What doesn't work: engagement pods (coordinated like-swapping rings), follow/unfollow cycles, or any tactic that inflates follower count without improving content relevance. These either degrade ER directly (more low-quality followers, lower rate) or are detectable by platforms and result in reduced distribution. Buying followers is the most direct way to hurt your own ER — inactive accounts in the denominator lower the rate immediately and permanently until they're purged. Tracking follower growth over time helps distinguish genuine audience expansion from inflated counts.
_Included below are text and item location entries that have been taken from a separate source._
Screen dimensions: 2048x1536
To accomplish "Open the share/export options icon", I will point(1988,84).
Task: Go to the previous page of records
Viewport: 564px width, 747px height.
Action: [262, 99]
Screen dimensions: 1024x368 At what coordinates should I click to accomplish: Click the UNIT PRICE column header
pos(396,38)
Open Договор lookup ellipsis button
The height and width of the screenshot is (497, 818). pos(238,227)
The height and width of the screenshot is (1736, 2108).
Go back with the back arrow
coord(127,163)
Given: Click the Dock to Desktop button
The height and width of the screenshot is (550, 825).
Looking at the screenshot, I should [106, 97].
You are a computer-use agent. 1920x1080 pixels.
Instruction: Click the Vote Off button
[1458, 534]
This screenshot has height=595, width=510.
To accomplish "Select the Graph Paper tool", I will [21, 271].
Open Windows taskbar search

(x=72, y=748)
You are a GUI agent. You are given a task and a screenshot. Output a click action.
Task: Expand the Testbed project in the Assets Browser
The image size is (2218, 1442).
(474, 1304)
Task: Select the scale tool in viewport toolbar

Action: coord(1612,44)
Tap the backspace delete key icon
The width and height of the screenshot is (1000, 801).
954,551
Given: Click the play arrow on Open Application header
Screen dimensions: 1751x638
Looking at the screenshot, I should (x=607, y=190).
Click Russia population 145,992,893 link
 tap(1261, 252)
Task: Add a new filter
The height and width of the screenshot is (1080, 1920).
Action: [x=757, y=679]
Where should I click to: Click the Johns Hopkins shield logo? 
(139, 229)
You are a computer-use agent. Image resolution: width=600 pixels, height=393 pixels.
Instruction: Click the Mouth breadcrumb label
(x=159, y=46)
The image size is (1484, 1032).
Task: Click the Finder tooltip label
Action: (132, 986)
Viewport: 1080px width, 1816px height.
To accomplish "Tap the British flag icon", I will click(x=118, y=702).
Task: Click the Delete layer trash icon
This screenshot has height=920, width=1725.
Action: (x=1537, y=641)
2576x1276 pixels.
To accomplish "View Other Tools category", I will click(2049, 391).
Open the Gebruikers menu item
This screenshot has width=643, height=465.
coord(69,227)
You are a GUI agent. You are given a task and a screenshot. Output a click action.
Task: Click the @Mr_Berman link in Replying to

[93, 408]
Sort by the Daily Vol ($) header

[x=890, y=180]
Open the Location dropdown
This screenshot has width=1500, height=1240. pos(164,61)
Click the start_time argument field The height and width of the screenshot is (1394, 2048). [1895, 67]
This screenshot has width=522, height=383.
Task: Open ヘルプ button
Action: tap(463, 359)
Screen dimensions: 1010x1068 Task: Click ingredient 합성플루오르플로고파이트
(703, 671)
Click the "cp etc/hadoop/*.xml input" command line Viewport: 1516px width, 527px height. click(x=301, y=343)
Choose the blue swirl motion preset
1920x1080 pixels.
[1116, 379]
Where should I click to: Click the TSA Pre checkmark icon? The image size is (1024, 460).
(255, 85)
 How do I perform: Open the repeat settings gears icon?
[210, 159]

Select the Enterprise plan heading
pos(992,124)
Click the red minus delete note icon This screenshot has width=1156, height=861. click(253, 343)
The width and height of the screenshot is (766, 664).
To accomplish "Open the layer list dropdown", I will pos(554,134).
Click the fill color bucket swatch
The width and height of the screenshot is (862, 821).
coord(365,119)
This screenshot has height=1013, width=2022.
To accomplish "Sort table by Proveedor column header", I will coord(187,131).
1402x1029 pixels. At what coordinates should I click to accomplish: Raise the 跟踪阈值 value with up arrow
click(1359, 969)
A realistic improvement timeline: if you make a genuine content shift — changing format, narrowing topic, improving production quality — you should see a measurable ER change within 30–60 days of consistent posting. Faster changes are usually a sign of an outlier post, not a sustainable shift.

Frequently asked

Quick answers

What's the average engagement rate on Instagram?
It depends heavily on account size, so a single 'average' is misleading. For nano accounts under 10K followers, an average ER in the 3–5% range is realistic. For accounts in the 100K–1M range, 1–2% is more typical. The number that matters is whether your ER is above or below what similar accounts in your niche are earning.
Is my engagement rate good for my follower size?
Use the size brackets in this guide as a rough benchmark. If you're a 15K account posting consistently and landing above 3%, that's healthy. If you're well below the floor for your tier, the first questions to ask are whether your content mix has drifted from what built your audience, and whether there's a follower quality issue from past growth tactics.
How do I calculate engagement rate?
The standard formula is (likes + comments) ÷ follower count × 100. Some variants add saves or shares to the numerator — those versions tend to tell a more complete story of content value, but they're less comparable across tools since most publicly-accessible data doesn't include saves. For benchmarking purposes, stick to the likes + comments version for apples-to-apples comparisons.
Why is my engagement rate dropping even though my followers are growing?
This is the normal, expected behavior — not a sign something is broken. As your follower count grows, a fixed pool of engaged fans becomes a smaller share of the total. If 500 people reliably engage with your posts and you had 10K followers, that's 5%. After growing to 25K followers, the same 500 engaged people is only 2%. The absolute engagement may be holding fine while the rate falls.
Does buying followers help my engagement rate?
No — it makes it worse. Bought followers are inactive accounts, so they inflate your denominator without adding any likes or comments. A 10K account with 3K bought followers has the same engagement numbers as before but now shows a lower ER. It also damages the credibility signal ER is supposed to provide to brands, collaborators, and the algorithm.